What is expected — Write out each record exactly as given, but do not include the pictures.

The records —

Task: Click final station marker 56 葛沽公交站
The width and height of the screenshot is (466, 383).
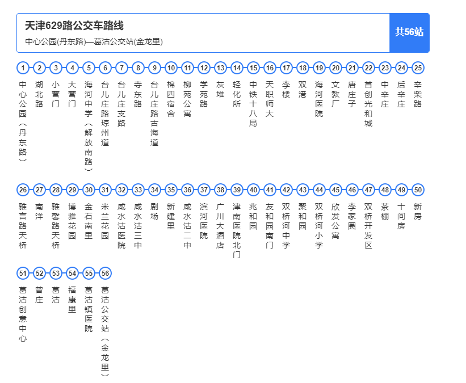Action: [104, 273]
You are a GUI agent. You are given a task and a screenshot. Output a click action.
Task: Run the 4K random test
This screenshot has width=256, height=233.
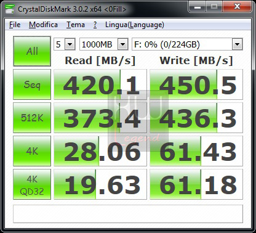32,151
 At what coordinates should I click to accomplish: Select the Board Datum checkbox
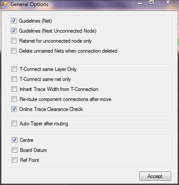(x=14, y=150)
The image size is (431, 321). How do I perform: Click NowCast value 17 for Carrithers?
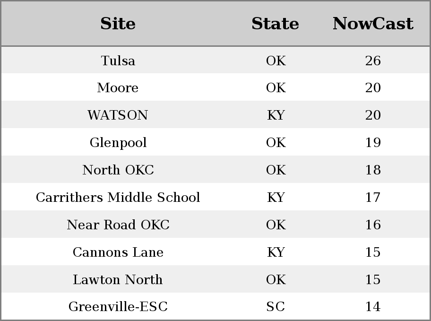pyautogui.click(x=373, y=197)
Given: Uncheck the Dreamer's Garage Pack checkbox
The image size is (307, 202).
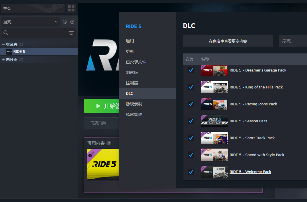Looking at the screenshot, I should point(191,70).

Result of this task —
Task: Click final station marker 56 葛沽公交站
The width and height of the screenshot is (466, 383).
Action: [104, 273]
You are a GUI agent. You are given a task and a screenshot. Output a click action.
Task: Run the 4K random test
This screenshot has width=256, height=233.
32,151
 At what coordinates should I click to accomplish: Select the Board Datum checkbox
(x=14, y=150)
The image size is (431, 321). How do I perform: Click NowCast value 17 for Carrithers?
pyautogui.click(x=373, y=197)
Given: Uncheck the Dreamer's Garage Pack checkbox
The image size is (307, 202).
Looking at the screenshot, I should point(191,70).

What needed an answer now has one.